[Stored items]

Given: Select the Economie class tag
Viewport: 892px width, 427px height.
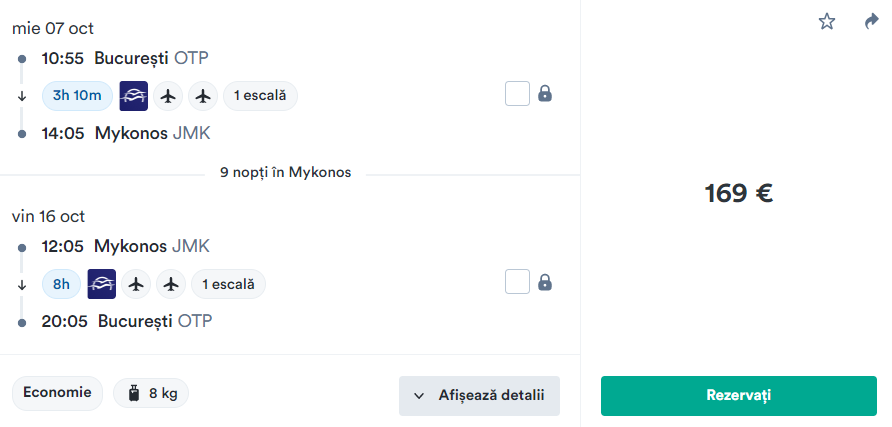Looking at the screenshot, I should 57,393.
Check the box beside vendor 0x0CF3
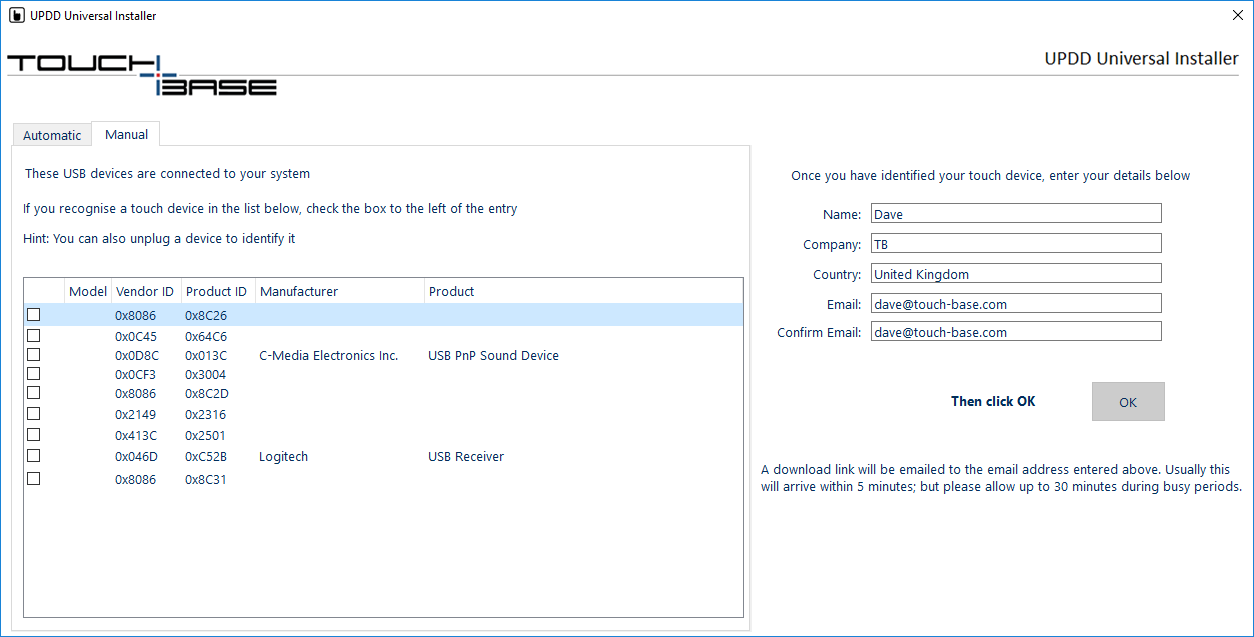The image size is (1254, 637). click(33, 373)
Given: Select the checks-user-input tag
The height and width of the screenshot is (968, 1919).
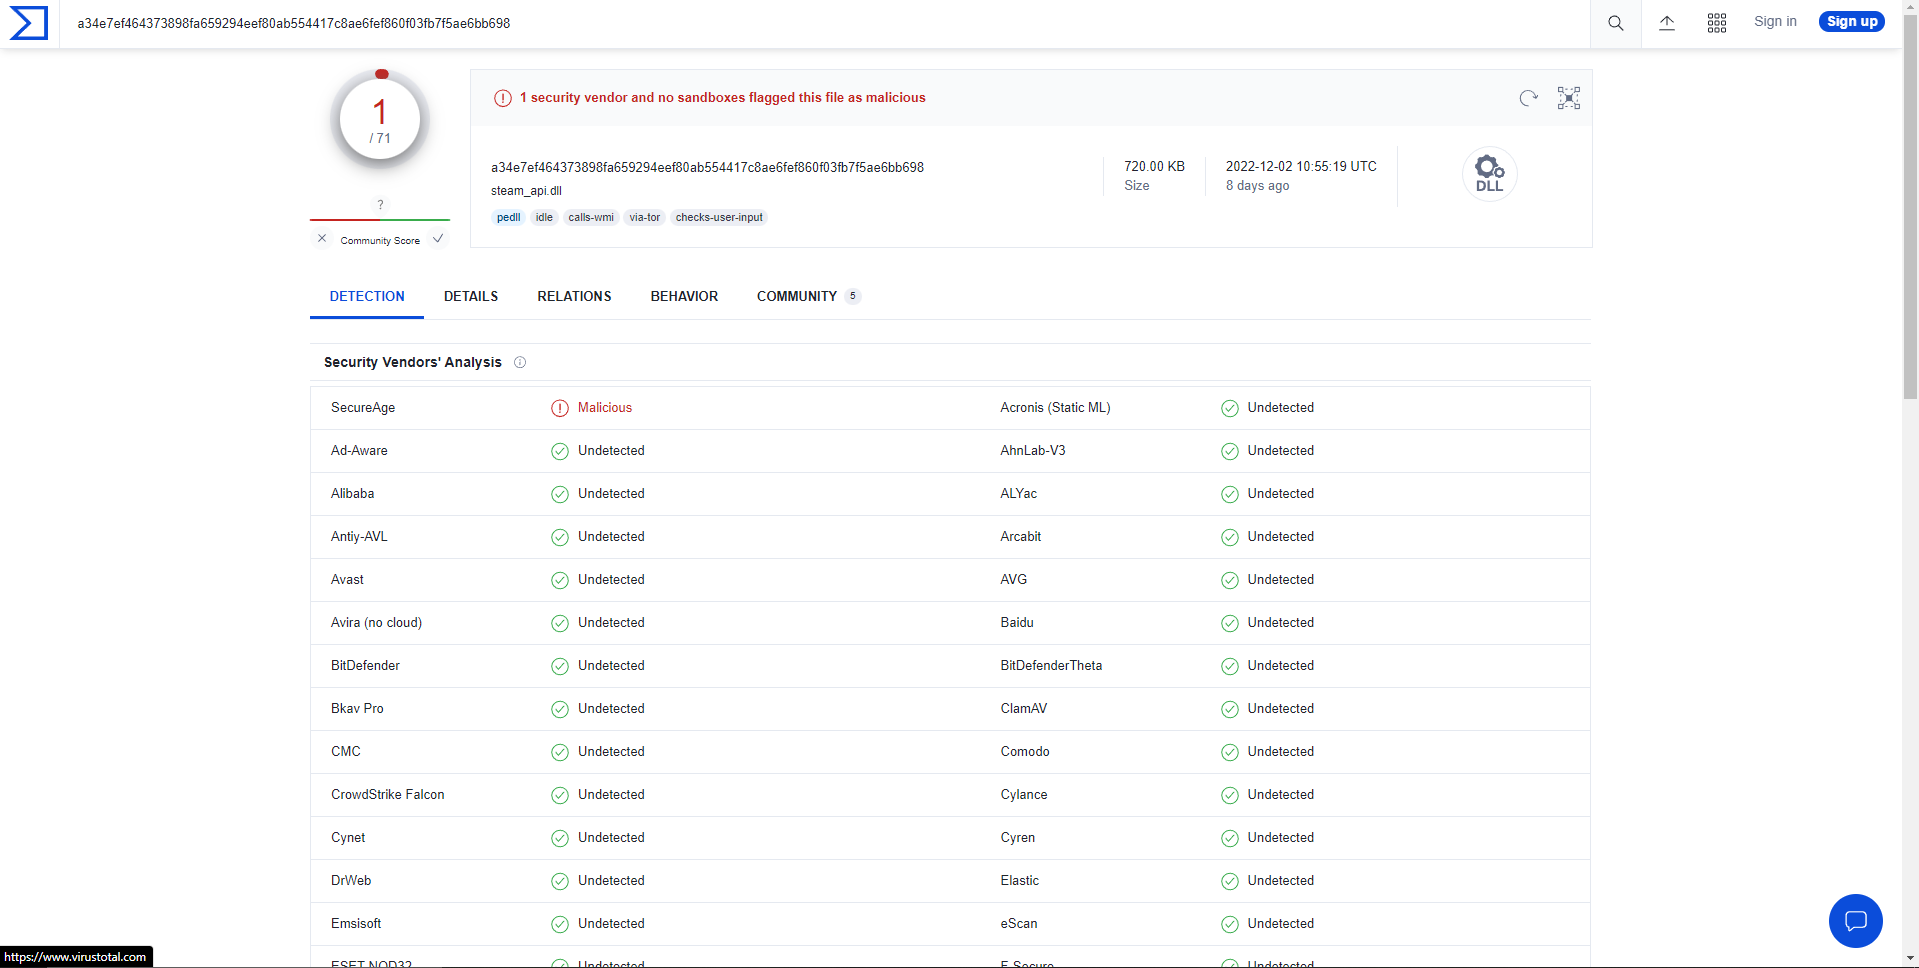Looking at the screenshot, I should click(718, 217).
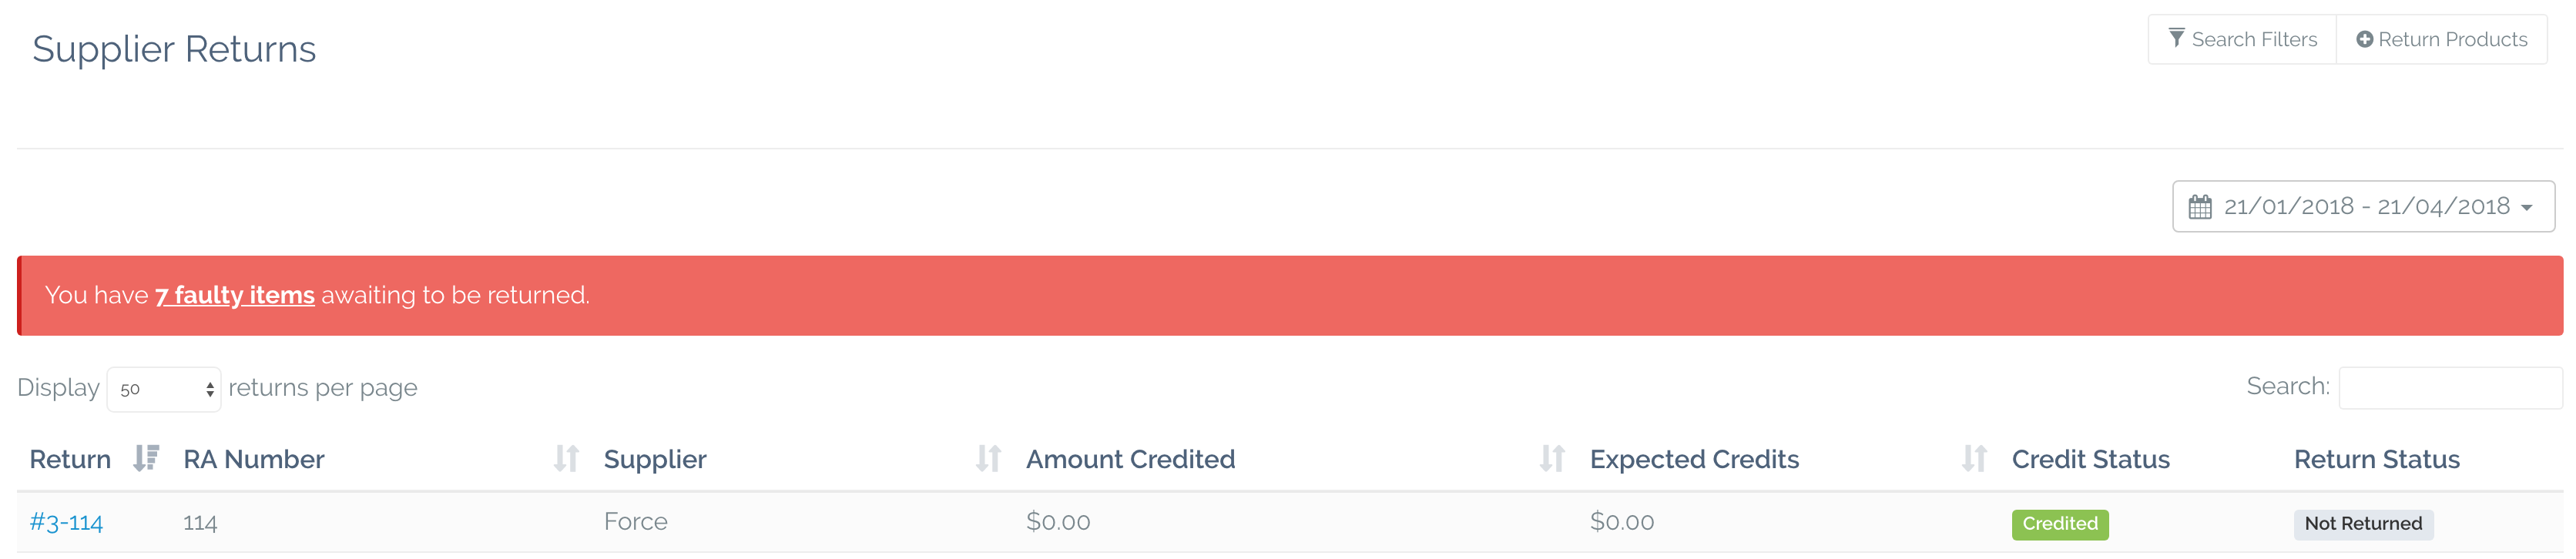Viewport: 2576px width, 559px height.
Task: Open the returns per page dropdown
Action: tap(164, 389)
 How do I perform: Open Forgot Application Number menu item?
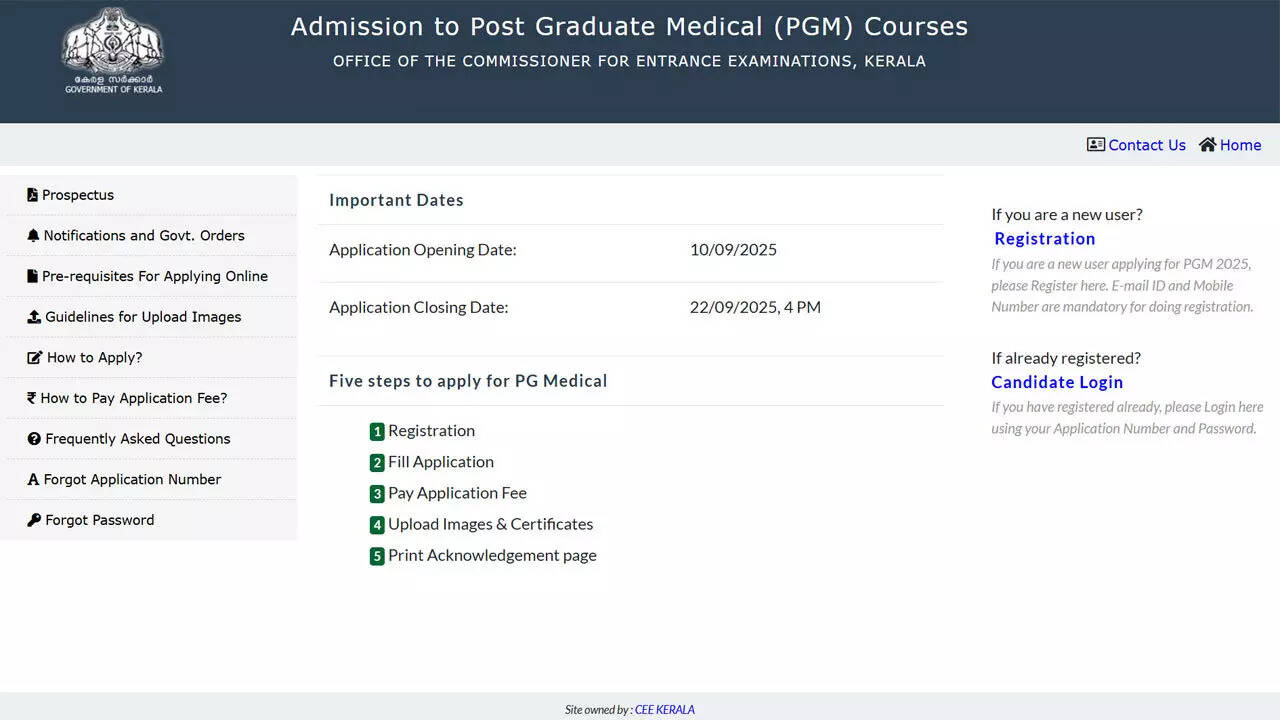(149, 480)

* Problem requirements *
Give only the number of lines in the records that contain the string "Select".

* Task solution *
2